Stored data entries:

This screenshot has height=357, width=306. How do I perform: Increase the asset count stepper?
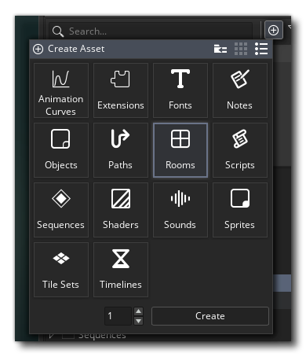tap(138, 311)
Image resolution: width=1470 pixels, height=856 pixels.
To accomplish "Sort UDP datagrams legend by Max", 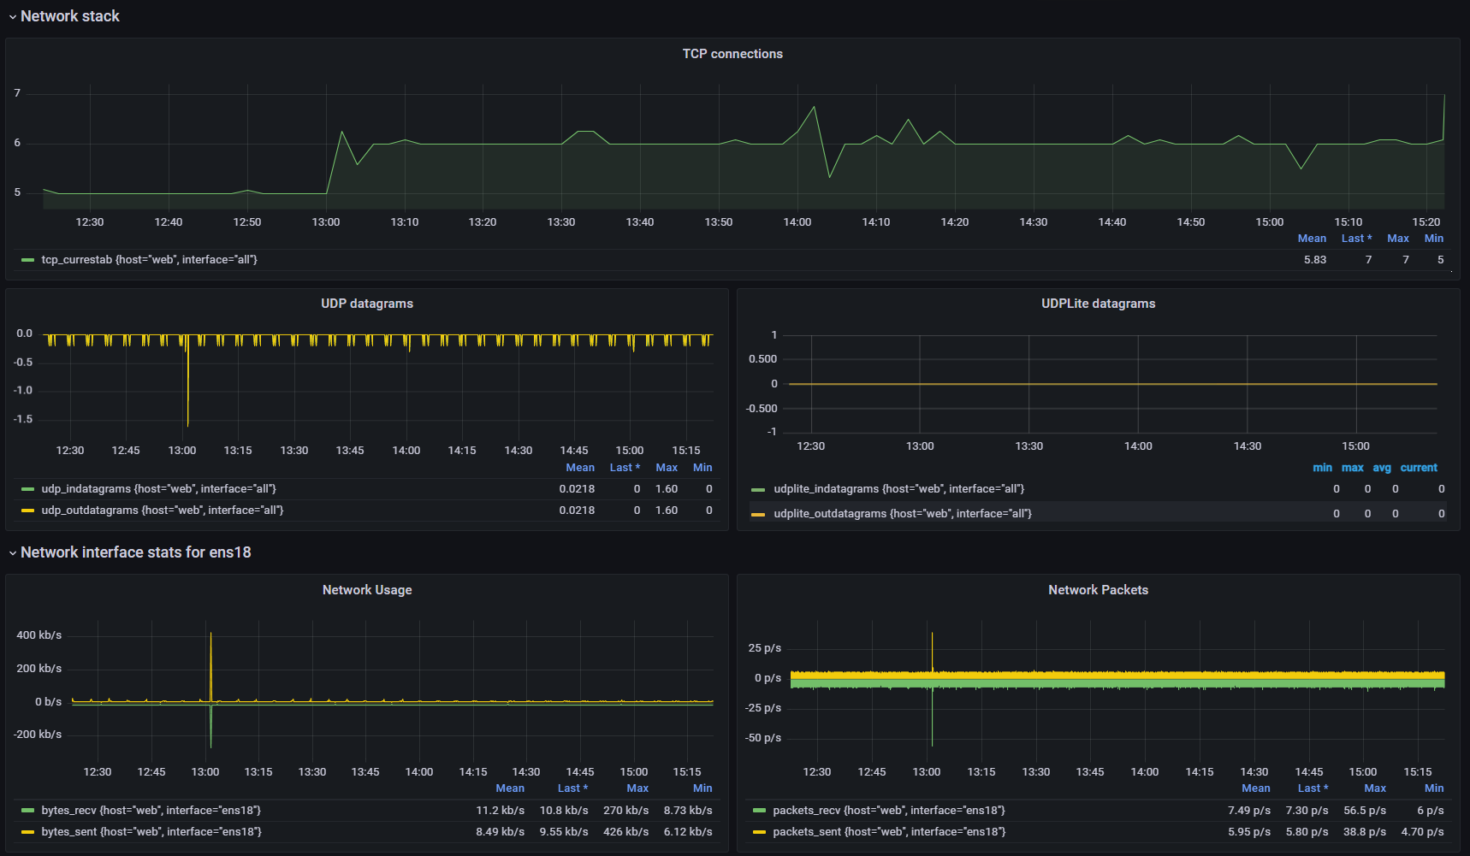I will point(667,468).
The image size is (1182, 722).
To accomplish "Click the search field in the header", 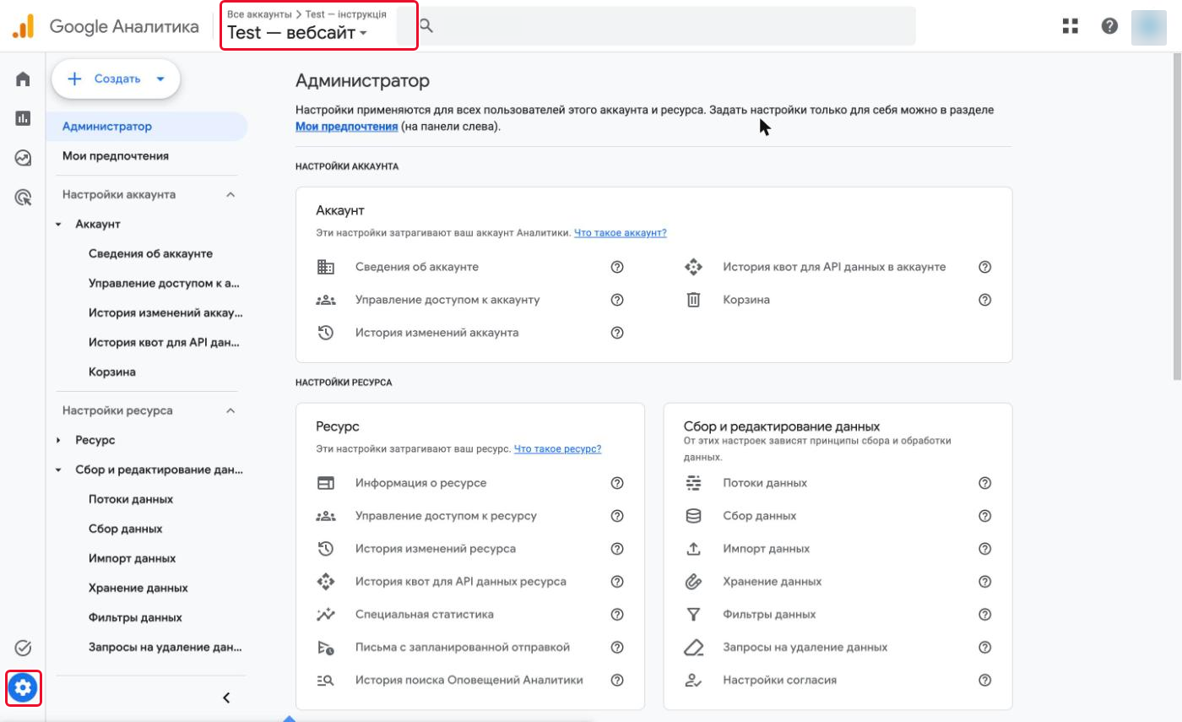I will tap(667, 26).
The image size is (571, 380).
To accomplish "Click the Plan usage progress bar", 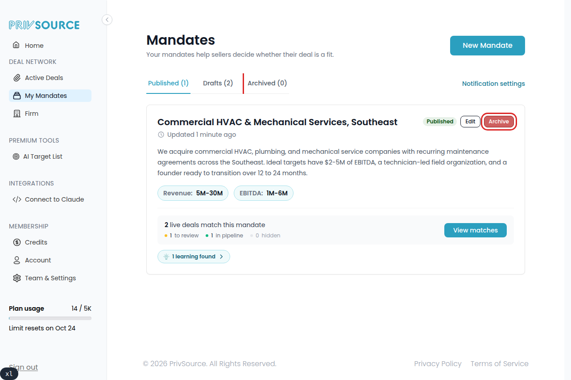I will click(50, 318).
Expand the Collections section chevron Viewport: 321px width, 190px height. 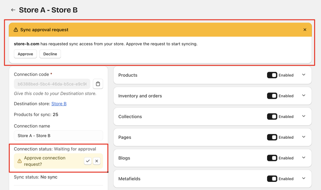click(303, 116)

## Problem description
Within the entries, find all lines holding "size" and copy each one.

## Exercise response
The image size is (1182, 722).
The image size is (571, 380).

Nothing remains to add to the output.